Think tank europe

Testing the Limits of European Citizenship

28/05/2009
Author : Federal Trust for Education & Research (United Kingdom)
By Anja Lansbergen
 
Citizenship of the European Union was introduced to European Community law by the Treaty of Maastricht. The new citizenship provisions reinforced the right of Member State nationals to move and reside freely within Union territory and granted the right to vote in EP elections to all Member State nationals irrespective of their country of residence or their migration status. Union citizens were also granted the right to petition the European Parliament, to vote in municipal elections of a host Member State and to receive diplomatic protection from the consulate of another Member State.

The value of the citizenship status outwith the scope of those rights explicitly defined by the Treaty is uncertain. Though initially the subject of much speculation by both practitioners and academics alike, development of the concept of European citizenship is widely recognised to be confined to those citizens who have exercised their economic right of free movement, with respect to whom the protection of social rights is a necessary corollary to the pursuit of the broad objectives of the Treaty. The Court has expressed willingness to re-cast certain social rights that attach to free movement – for example the right to family reunification and equal access to welfare support, education and healthcare – in terms of citizenship language, yet this ironically serves only to highlight the constraints of the ‘market citizen’ framework.
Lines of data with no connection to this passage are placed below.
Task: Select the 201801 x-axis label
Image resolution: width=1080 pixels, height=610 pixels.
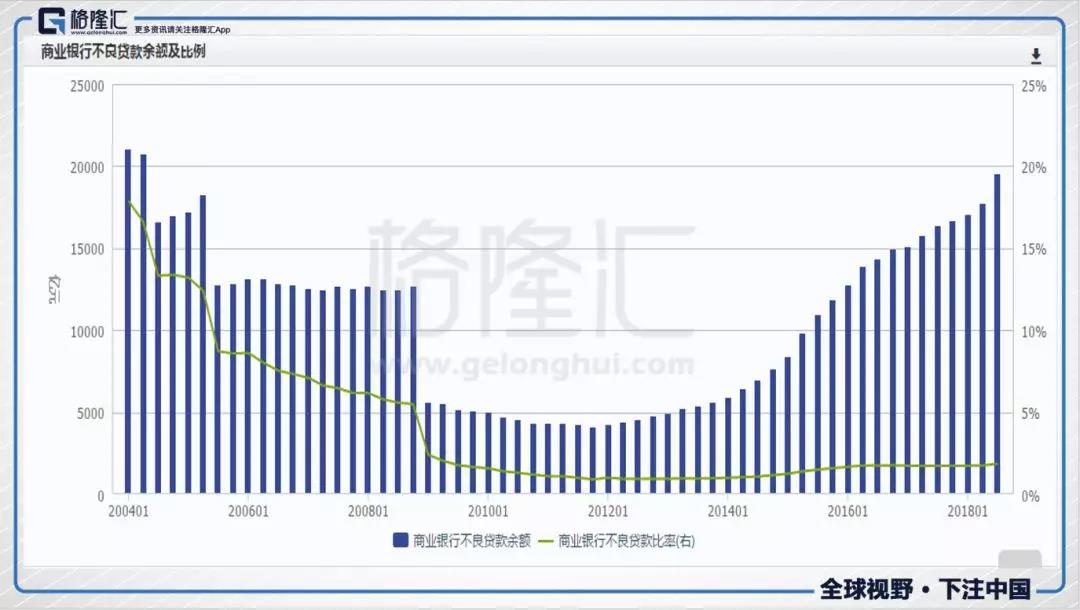Action: (x=967, y=511)
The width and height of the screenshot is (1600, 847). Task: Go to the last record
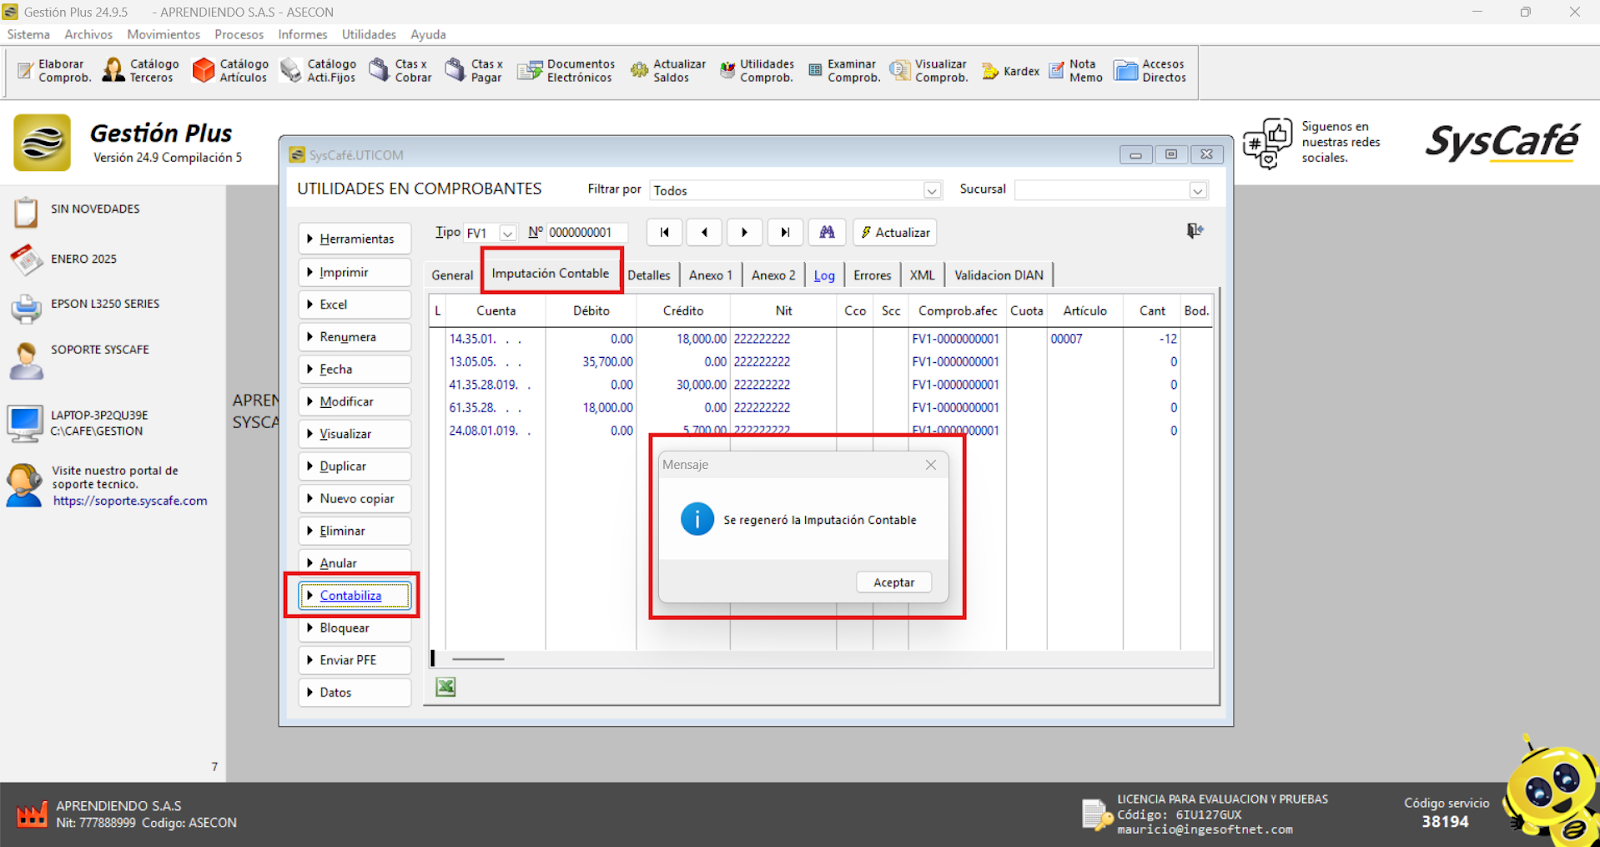pyautogui.click(x=785, y=232)
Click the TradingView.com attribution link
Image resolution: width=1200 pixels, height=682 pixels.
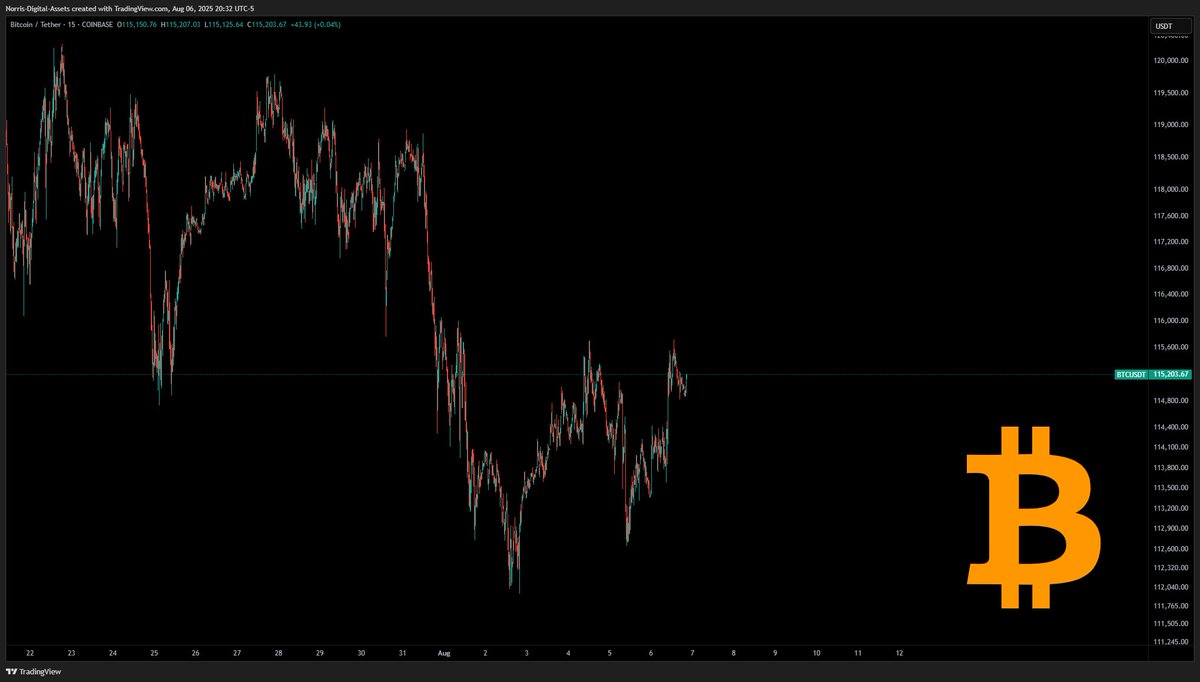click(x=140, y=9)
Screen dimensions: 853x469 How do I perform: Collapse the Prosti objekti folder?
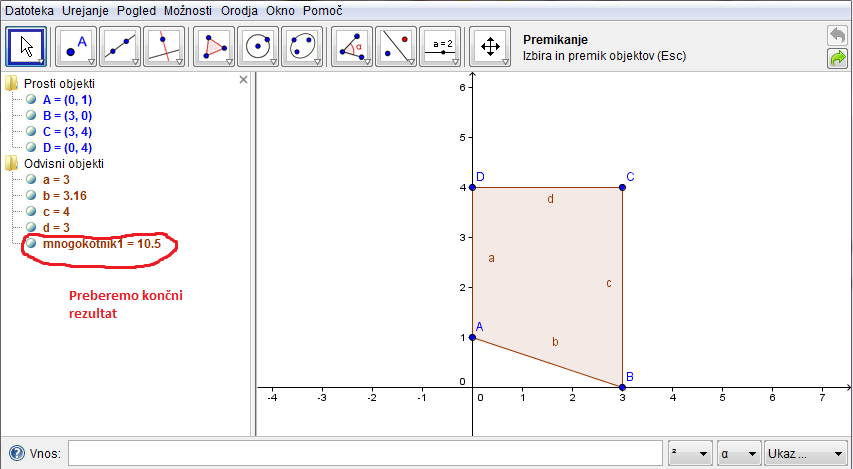[x=11, y=83]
There are two lines of objection to the concept of Union citizenship as currently formulated. The first would consider the lack of a general Community competence to regulate for the social rights of its citizens as being a deficiency in and of itself, on the grounds that a strengthened European space necessitates a minimum allocation of social citizenship rights. The second, a more modest objection, is that the allocation of social rights within the constraints of the market citizenship framework has the potential to create uneasy distinctions between the migrant and non-migrant ‘citizen’. In the illustration to be examined below, this operates so far as to subject the non-migrant citizen to ‘reverse discrimination’. The nonmigrant citizen is therefore not a ‘citizen’ in any meaningful way, as he is not entitled to the same social citizenship rights that he would receive upon movement within the Union. The application of a ‘market citizen’ model of citizenship is fraught with contradictions when developed so as to protect social rights that could be equally applicable to non-migrant Member State nationals. These contradictions push at the limits of the market citizen framework and ironically undermine the very citizenship status the Court is intending to bolster, by attracting resentment to European (over-)regulation and increasing resistance to the process of European integration.